▶ [TEKS BACAAN]
──────
INTELIJEN BERTAWAF : ULASAN DALAM KEBERSAHAJAAN ARTIKULATIF
Judul Buku : Intelijen Bertawaf , Teroris Malaysia dalam Kupasan
Karya : Prayitno Ramelan
Editor : Pepih Nugraha
Penerbit : Grasindo, 2009
Tebal : 227 halaman
Cetakan : Pertama, November 2009
Kisah Intelijen, selalu menarik, karena laksana kisah alam gaib. Banyak yang merasa tahu tapi hanya bisa mengira-ngira. Demikian prolog tulisan Pak Prayitno Ramelan di salah satu artikelnya dalam buku “Intelijen Bertawaf” (selanjutnya saya sebut sebagai IB) dibawah judul “Adam Malik Agen CIA?”.
Ya, saya setuju dengan pernyataan ini.
Dunia Intelijen bagi saya sebagai orang awam sekaligus “orang sipil” tak ubahnya bagai sebuah dunia penuh misteri, penuh teka-teki, tapi selalu bikin penasaran. Daya tariknya membetot dan membangkitkan rasa ingin tahu , namun kerapkali menimbulkan rasa gentar di hati, layaknya menyelami lebih dalam dunia gaib.
──────
▶ [MATERI TERKUMPUL]

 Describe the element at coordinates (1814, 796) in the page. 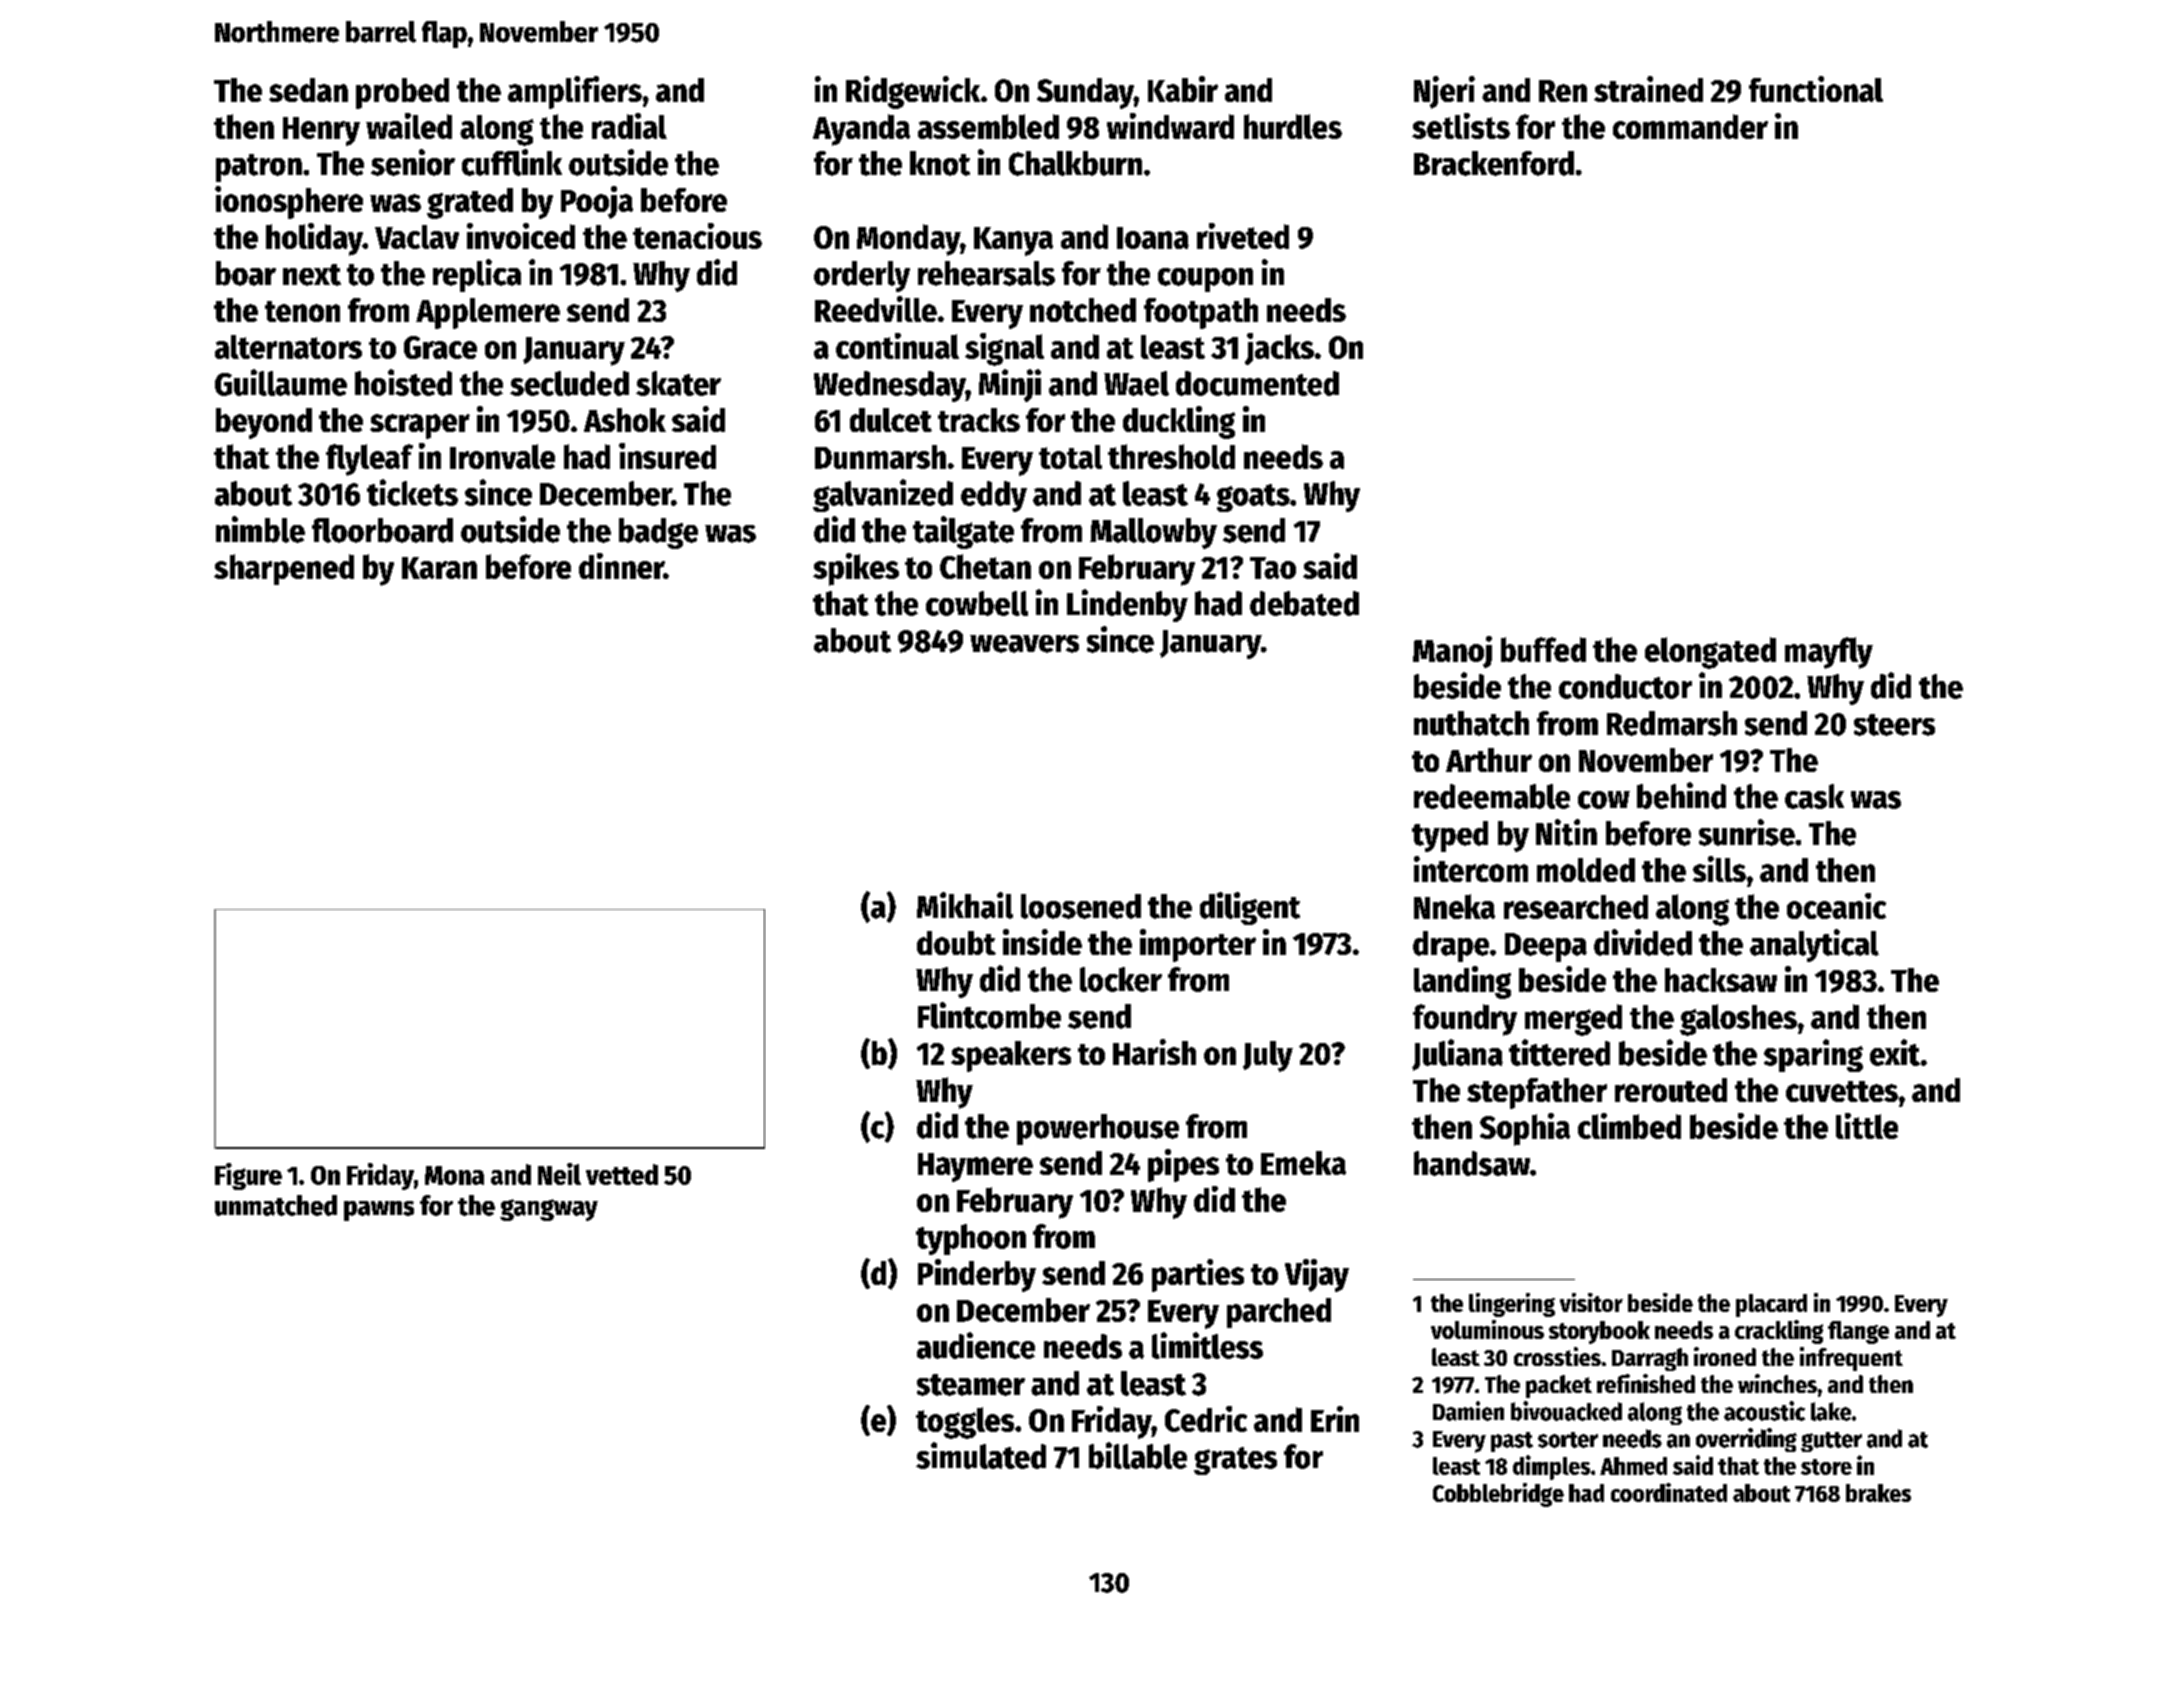

I see `cask` at that location.
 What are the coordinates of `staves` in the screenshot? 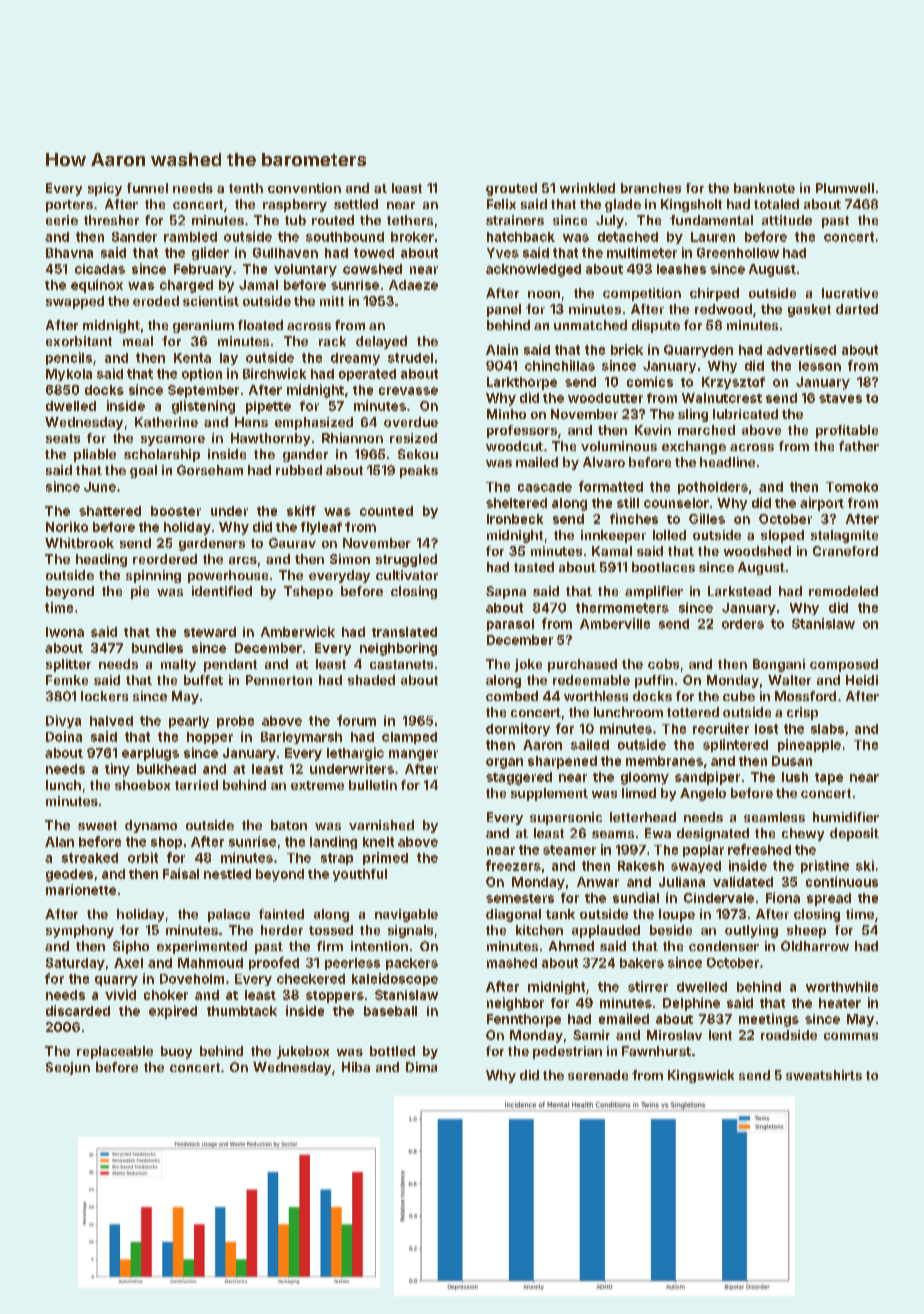 It's located at (840, 398).
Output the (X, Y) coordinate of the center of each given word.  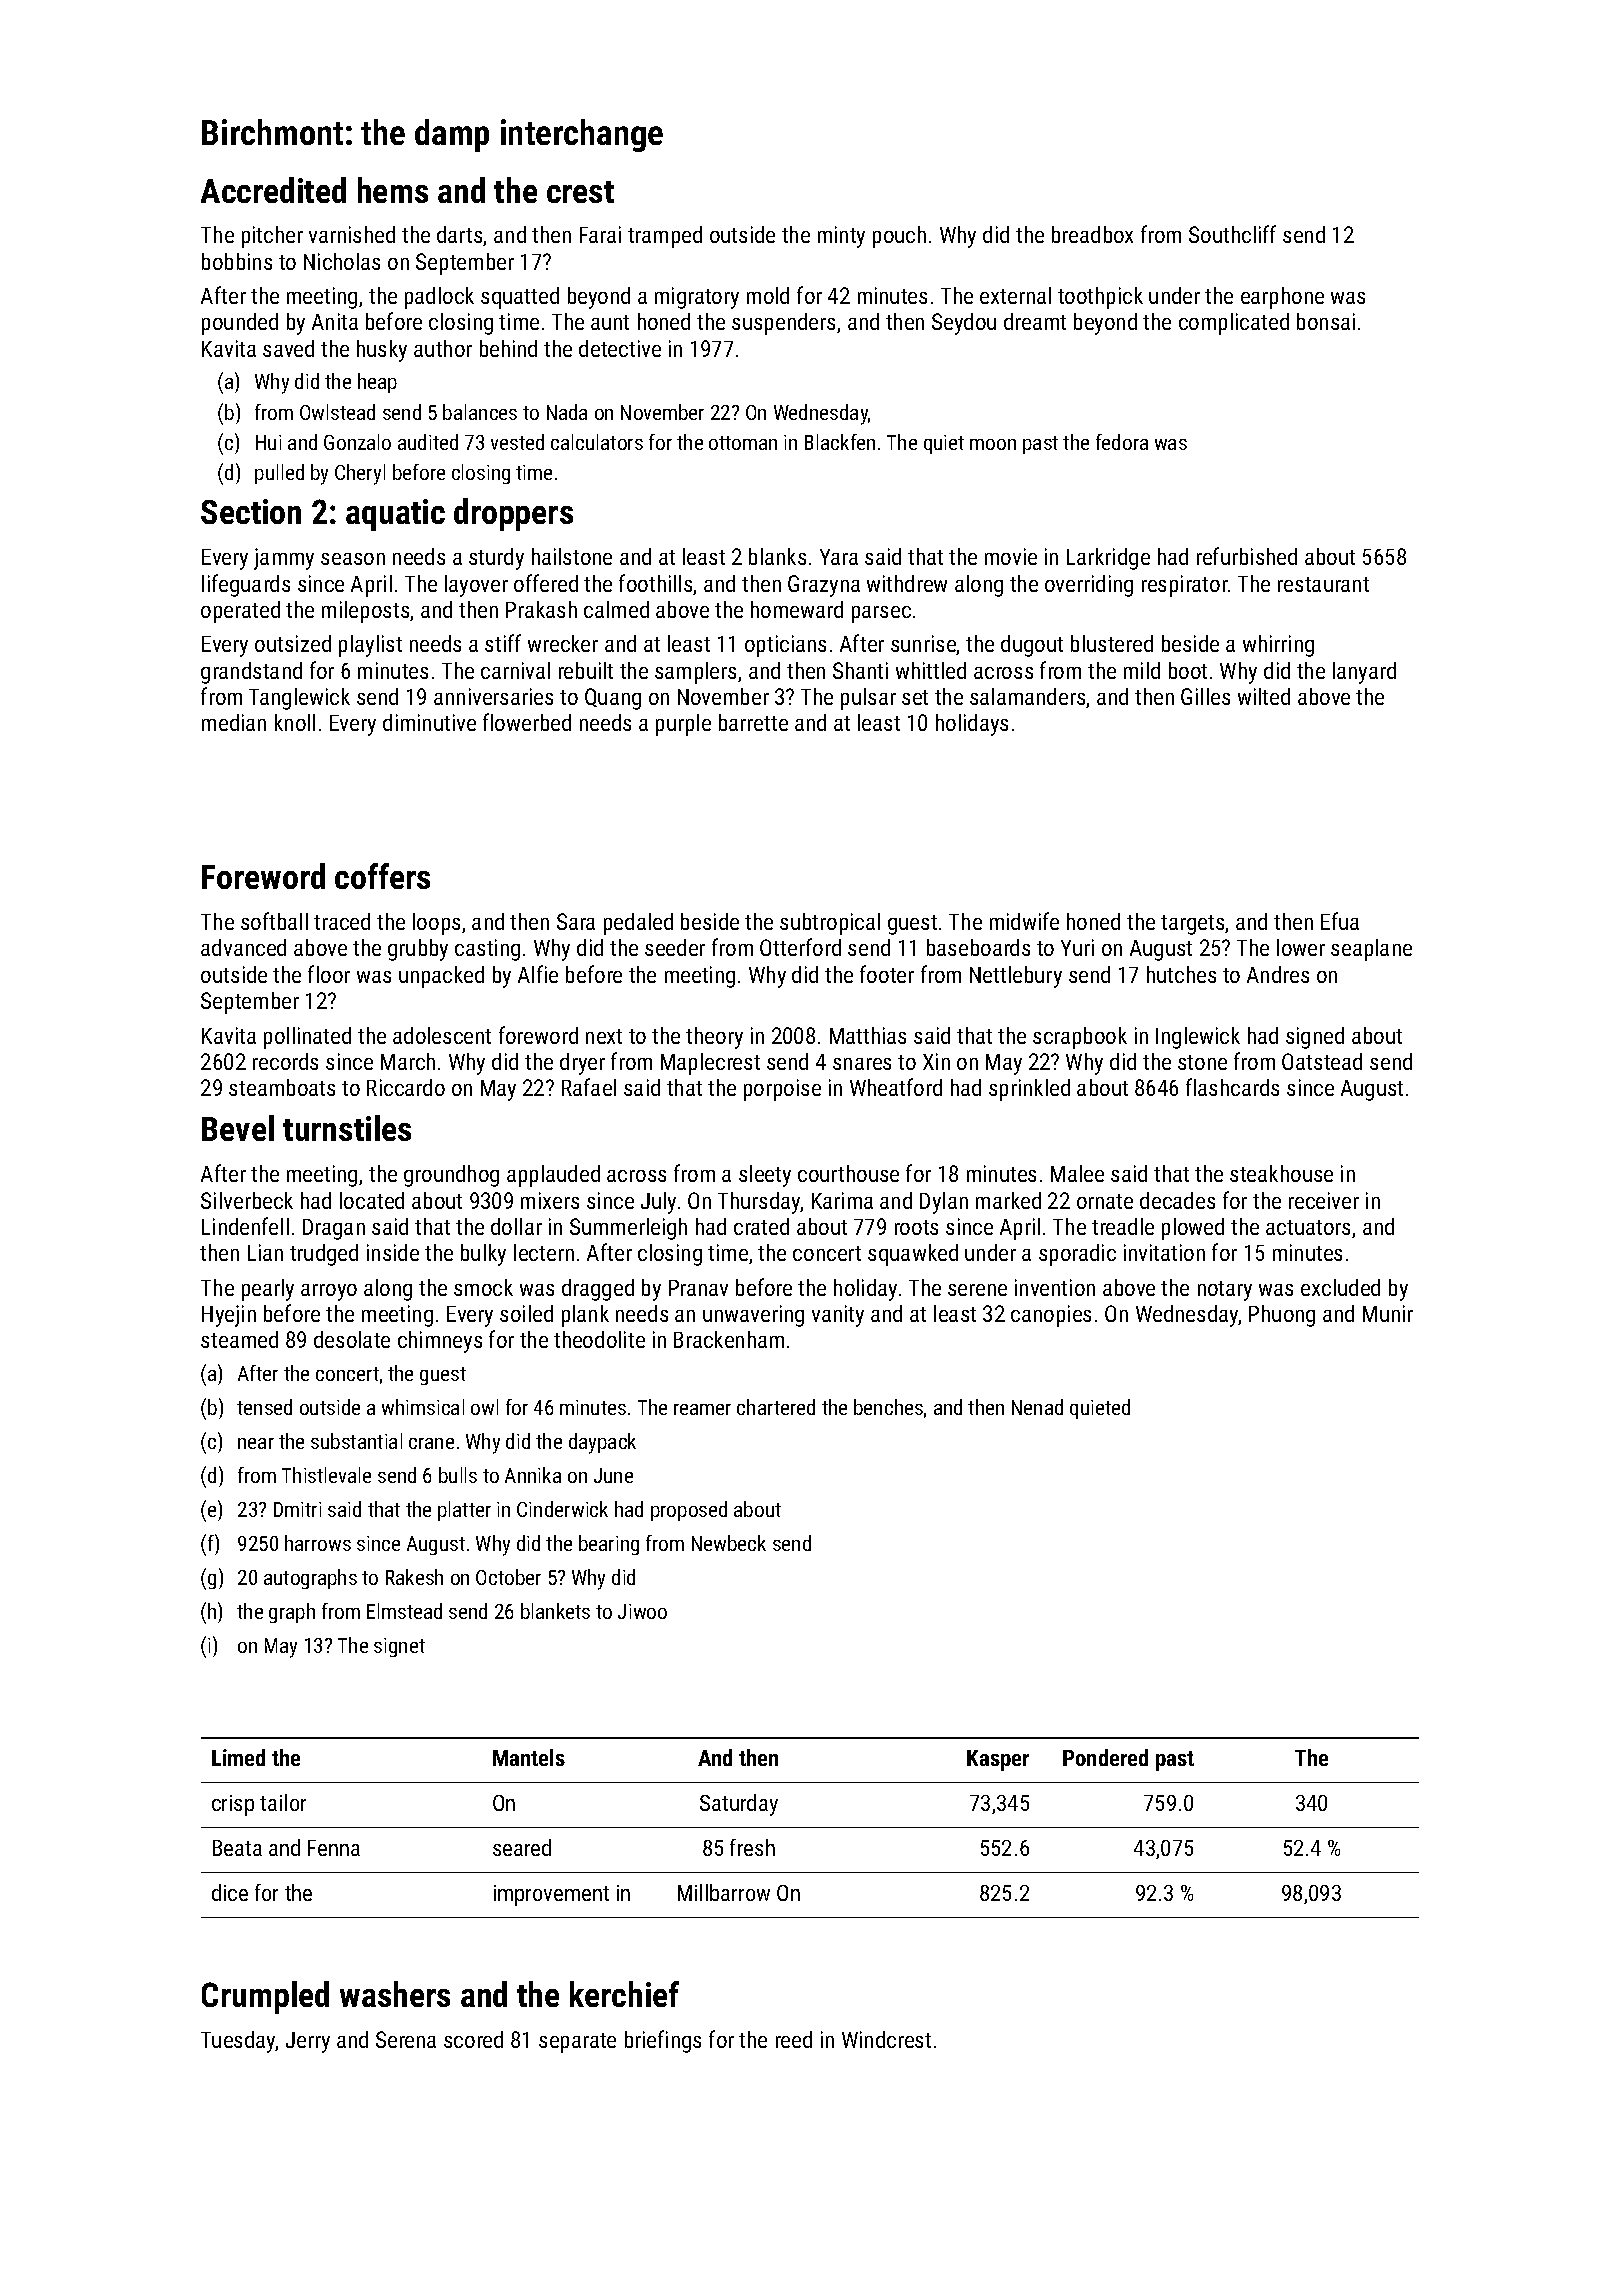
──────
▶ [SOAL LATIHAN A]
Jawablah pertanyaan berikut berdasarkan ulasan buku Intelijen Bertawaf.
(i) Siapa penerbit buku yang diulas, dan pada tahun berapa buku itu terbit?
(ii) Berapa halaman tebal buku tersebut?
(iii) Apa judul artikel tempat prolog tentang kisah intelijen itu dimuat?
▶ [SOAL LATIHAN B] Tuliskan lanjutan ulasan buku Intelijen Bertawaf mulai dari bagian terakhir teks tersebut.

▶ [JAWABAN BENAR A]
(i) Grasindo, tahun 2009.
(ii) 227 halaman.
(iii) "Adam Malik Agen CIA?"

▶ [JAWABAN BENAR B]
Sebagai salah satu penikmat tulisan-tulisan Pak Prayitno di Blog Kompasiana, kehadiran buku IB melengkapi sebuah “puzzle” dalam pemikiran saya untuk memahami—dalam kerangka fikir lebih sederhana—mengenai sisi menarik dari dunia Intelijen. Pak Pray—demikian “nama mesra” Pak Prayitno Ramelan yang pada tanggal 22 Oktober 2009 lalu dinobatkan sebagai Bapak Publik Kompasiana—dengan lancar dan tangkas bertutur tentang banyak hal mengenai beragam aspek mulai soal Perang Intelijen dalam Pilpres, Kisah sang teroris payah, Cerita dibalik jatuhnya Helikopter TNI AU, Narasi seputar terorisme, aksi Noordin M Top dan kawan-kawan, soal Penyadapan Rani dalam kasus Pembunuhan Nazruddin Zulkarnain hingga Pengalaman Pak Pray terhindar dari bom di JW Marriot.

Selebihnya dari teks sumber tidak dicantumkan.